Hi Marek,
That's a great question. The answer depends on whether you are using
portability or the "classic" Runner:
Portability
===
In portability, the SDF functionality includes the option for the Runner
to split a given bundle such that the remaining current bundle's work
will be minimized and the deferred remainder of the work will be
maximized. That would be ideal for checkpointing as soon as possible [1].
Unfortunately, this is not yet implemented in the Flink Runner. That's
why you are seeing the entire split finishing before the checkpoint.
Implementing this would mean to issue the split call upon checkpointing,
making sure to checkpoint the remaining work, and resume it after the
checkpoint has finished.
Perhaps others also could chime in, if there is anything else missing?
Classic
===
AFAIK there is no way to do splitting while processing a split.

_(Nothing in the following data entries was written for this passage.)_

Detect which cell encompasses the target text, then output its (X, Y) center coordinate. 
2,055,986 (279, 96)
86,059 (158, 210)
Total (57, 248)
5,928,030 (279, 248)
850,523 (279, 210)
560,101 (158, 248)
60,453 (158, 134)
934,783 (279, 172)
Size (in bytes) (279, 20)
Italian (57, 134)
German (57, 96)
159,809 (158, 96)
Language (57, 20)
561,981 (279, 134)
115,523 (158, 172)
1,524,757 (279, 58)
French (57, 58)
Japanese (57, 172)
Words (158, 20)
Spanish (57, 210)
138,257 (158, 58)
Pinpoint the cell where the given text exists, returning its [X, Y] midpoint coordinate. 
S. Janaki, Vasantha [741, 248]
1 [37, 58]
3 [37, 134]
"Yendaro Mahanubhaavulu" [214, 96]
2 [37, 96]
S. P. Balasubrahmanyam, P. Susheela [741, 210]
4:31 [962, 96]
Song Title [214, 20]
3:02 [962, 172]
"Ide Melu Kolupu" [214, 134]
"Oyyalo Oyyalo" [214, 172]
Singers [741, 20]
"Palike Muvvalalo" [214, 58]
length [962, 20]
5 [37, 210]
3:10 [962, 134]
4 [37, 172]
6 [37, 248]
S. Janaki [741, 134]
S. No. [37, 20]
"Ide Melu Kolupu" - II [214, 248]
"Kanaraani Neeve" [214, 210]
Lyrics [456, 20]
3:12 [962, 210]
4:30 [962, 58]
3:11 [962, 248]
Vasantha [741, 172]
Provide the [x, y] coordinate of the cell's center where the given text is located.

The best
option would be to create a custom UnboundedSource which creates smaller
splits. The default is to use the parallelism for the number of splits.
Depending on your source this may or may not be trivial.
Cheers,
Max
[1]
https://github.com/apache/beam/blob/6266296ac037afc775735d4f08d25ffcc1a8e897/model/fn-execution/src/main/proto/beam_fn_api.proto#L421
On 07.02.20 12:18, marek-simu...@seznam.cz wrote:
Hi,
I am using FileIO with continuously watching folder for new files to
process. The problem is when flink starts reading 200MB file (around 3M
elements) and also starts checkpointing. Checkpoint never finishes until
WHOLE file is processed.
Minimal example :
https://github.com/seznam/beam/blob/simunek/failingCheckpoint/examples/java/src/main/java/org/apache/beam/examples/CheckpointFailingExample.java
My theory what could be wrong from my understanding :
CheckpointMark in this case starts from Create.ofProvider and then its
propagated to downstream operators where it will be (in queue) behind
all splits, which means all splits have to be read to successfully
checkpoint the operator. The problem is even bigger when there are more
files, then we need to wait for processing all files to successfully
checkpoint.
1. Are my assumption correct?
2. Is there some possibility to improve behavior of SplittableDoFn (or
subsequent reading from BoundedSource) for Flink to better propagate
checkpoint barrier?
For now my fix is reading smaller files (30MB) one by one, by it’s not
very future proof.
Versions:
Beam 2.17
Flink 1.9
Please correct my poor understanding of checkpointing with Beam and
Flink and it would be wonderful if you have some advice what to improve
or where to look.